For the records below, print the lines from the line with "tennis (36, 1779)" through the line with "PROFILE (45, 1667)" exactly as written; include both end lines and exclude the rest.

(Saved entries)
■ ■ ■ ■ ■

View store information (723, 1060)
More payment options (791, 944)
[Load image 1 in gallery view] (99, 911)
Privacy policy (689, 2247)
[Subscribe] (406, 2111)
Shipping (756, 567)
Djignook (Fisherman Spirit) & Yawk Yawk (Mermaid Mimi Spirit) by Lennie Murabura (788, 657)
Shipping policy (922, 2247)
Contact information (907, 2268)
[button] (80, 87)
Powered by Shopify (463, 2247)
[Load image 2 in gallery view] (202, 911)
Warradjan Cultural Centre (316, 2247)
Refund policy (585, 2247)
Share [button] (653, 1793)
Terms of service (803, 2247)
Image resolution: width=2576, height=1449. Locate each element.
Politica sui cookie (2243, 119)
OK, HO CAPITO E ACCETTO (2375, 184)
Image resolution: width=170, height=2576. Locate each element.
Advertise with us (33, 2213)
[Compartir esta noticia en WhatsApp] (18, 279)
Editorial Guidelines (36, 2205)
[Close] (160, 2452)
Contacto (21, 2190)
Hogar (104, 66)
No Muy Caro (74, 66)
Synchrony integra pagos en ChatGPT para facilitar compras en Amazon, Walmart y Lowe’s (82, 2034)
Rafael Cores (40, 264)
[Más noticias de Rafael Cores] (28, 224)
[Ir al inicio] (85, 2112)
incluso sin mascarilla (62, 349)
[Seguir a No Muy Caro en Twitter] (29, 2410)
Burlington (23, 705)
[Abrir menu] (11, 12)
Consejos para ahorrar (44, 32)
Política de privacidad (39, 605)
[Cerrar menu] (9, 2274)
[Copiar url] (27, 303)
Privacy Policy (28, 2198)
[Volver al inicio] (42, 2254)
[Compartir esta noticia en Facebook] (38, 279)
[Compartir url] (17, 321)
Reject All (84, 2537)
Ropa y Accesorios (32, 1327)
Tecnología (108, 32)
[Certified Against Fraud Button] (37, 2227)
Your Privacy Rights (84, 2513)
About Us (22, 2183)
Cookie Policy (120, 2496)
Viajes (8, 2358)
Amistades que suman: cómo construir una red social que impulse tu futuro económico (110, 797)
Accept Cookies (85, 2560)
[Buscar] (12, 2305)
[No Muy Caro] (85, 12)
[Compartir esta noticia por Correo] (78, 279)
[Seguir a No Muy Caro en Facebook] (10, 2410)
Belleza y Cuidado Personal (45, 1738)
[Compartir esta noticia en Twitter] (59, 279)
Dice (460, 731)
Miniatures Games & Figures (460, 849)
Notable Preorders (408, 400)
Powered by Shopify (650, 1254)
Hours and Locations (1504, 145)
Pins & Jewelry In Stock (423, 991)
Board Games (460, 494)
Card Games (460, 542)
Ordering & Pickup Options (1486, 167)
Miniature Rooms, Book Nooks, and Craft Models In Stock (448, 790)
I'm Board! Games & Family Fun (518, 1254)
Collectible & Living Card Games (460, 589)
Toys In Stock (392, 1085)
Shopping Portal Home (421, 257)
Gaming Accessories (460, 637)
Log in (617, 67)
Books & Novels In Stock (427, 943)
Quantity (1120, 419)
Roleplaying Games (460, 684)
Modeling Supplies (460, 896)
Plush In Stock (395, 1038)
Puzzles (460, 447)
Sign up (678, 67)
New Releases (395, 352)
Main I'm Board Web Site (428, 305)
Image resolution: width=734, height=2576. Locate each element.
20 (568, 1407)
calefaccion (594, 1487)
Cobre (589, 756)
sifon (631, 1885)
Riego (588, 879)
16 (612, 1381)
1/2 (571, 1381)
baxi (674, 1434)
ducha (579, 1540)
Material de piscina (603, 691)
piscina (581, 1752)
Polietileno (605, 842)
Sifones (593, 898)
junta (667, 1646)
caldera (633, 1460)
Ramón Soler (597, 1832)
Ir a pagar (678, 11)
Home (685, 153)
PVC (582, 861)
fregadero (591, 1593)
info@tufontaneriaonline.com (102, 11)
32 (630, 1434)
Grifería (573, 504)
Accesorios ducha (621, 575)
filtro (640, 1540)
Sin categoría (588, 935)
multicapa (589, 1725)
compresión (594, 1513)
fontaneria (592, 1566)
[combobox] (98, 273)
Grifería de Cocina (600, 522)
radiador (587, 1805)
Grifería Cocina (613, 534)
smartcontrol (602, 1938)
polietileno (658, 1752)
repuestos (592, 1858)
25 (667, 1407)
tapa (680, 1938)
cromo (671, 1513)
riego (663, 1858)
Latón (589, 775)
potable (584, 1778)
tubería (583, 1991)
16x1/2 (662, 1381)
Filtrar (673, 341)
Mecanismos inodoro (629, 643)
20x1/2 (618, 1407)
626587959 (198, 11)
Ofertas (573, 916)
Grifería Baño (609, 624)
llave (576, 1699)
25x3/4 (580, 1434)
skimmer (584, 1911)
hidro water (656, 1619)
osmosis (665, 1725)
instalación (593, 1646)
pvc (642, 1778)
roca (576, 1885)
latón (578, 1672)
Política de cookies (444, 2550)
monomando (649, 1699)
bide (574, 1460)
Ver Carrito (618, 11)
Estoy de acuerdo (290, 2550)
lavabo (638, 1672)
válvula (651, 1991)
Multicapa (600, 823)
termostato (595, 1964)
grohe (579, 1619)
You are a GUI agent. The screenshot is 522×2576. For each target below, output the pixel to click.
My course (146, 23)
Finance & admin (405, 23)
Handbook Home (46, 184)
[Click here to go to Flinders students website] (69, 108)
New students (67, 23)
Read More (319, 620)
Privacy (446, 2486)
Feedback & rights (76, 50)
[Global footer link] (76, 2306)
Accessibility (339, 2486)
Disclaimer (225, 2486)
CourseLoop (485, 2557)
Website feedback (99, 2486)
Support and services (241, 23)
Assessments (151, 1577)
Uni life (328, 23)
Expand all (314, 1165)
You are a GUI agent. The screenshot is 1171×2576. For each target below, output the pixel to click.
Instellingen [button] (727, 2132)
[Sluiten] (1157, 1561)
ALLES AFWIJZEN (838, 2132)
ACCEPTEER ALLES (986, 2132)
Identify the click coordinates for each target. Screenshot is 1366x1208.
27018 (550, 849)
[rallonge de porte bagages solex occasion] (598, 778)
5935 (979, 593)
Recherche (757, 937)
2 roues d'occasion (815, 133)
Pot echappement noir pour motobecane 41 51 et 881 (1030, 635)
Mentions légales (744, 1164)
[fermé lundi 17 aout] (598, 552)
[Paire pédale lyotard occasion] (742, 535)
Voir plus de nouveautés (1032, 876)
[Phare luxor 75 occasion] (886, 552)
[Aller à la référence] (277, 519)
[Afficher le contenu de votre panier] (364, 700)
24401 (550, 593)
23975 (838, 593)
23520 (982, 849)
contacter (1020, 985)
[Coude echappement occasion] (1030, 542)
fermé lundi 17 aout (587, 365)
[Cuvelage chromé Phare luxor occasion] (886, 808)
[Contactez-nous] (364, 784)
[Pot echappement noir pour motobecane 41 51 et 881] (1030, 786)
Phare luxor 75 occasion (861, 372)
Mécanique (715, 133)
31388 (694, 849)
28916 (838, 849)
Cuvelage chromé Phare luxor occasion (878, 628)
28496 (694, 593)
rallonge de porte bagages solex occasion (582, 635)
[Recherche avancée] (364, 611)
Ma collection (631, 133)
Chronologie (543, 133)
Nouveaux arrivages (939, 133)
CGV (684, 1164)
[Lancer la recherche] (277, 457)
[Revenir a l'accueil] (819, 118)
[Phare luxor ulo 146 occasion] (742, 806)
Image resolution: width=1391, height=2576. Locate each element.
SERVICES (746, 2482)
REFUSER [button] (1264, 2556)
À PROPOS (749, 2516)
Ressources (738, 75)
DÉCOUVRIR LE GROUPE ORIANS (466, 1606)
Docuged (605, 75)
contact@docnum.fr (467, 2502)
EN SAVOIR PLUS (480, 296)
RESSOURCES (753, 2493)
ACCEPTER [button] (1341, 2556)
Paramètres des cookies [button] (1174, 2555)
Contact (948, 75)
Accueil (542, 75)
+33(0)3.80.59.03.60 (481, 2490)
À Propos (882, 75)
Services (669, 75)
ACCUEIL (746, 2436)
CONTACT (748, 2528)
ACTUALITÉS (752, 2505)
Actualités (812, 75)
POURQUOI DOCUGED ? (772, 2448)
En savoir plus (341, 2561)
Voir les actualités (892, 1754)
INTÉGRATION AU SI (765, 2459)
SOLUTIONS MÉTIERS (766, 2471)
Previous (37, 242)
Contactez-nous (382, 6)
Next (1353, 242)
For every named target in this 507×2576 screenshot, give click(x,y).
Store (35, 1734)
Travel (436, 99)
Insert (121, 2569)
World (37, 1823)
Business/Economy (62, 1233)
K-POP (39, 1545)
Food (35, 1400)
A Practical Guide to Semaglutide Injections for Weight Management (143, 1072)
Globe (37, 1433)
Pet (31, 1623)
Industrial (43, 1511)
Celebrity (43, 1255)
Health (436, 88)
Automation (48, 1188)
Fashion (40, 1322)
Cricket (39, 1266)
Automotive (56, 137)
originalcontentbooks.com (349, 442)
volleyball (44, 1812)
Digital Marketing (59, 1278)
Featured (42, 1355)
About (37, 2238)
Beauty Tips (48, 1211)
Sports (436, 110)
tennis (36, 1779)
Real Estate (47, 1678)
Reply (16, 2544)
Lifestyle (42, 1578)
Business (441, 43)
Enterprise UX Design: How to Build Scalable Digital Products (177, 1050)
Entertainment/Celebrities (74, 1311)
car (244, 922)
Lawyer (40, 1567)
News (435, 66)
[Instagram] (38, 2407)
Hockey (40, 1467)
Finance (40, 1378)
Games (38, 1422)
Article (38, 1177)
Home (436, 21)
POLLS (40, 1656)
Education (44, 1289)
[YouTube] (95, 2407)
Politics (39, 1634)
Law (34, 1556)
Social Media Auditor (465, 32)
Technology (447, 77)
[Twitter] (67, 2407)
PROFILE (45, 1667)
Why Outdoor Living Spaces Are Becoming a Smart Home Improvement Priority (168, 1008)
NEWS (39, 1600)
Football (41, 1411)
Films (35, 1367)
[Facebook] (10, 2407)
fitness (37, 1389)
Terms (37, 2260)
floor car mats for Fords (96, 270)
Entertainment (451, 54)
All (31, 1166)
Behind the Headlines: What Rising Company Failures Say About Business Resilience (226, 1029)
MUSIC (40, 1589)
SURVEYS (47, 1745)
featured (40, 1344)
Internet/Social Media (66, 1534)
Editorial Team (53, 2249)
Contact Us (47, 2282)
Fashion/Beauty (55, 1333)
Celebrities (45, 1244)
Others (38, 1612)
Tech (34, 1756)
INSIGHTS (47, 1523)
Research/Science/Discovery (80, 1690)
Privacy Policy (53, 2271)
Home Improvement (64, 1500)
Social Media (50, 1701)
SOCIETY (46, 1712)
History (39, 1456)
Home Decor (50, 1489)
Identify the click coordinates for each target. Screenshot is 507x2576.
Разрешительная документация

■ ■ ■ ■ ■

■ TASK OUTPUT:
tennis (36, 1779)
Real Estate (47, 1678)
Reply (16, 2544)
Lifestyle (42, 1578)
Business (441, 43)
Enterprise UX Design: How to Build Scalable Digital Products (177, 1050)
Entertainment/Celebrities (74, 1311)
car (244, 922)
Lawyer (40, 1567)
News (435, 66)
[Instagram] (38, 2407)
Hockey (40, 1467)
Finance (40, 1378)
Games (38, 1422)
Article (38, 1177)
Home (436, 21)
POLLS (40, 1656)
Education (44, 1289)
[YouTube] (95, 2407)
Politics (39, 1634)
Law (34, 1556)
Social Media Auditor (465, 32)
Technology (447, 77)
[Twitter] (67, 2407)
PROFILE (45, 1667)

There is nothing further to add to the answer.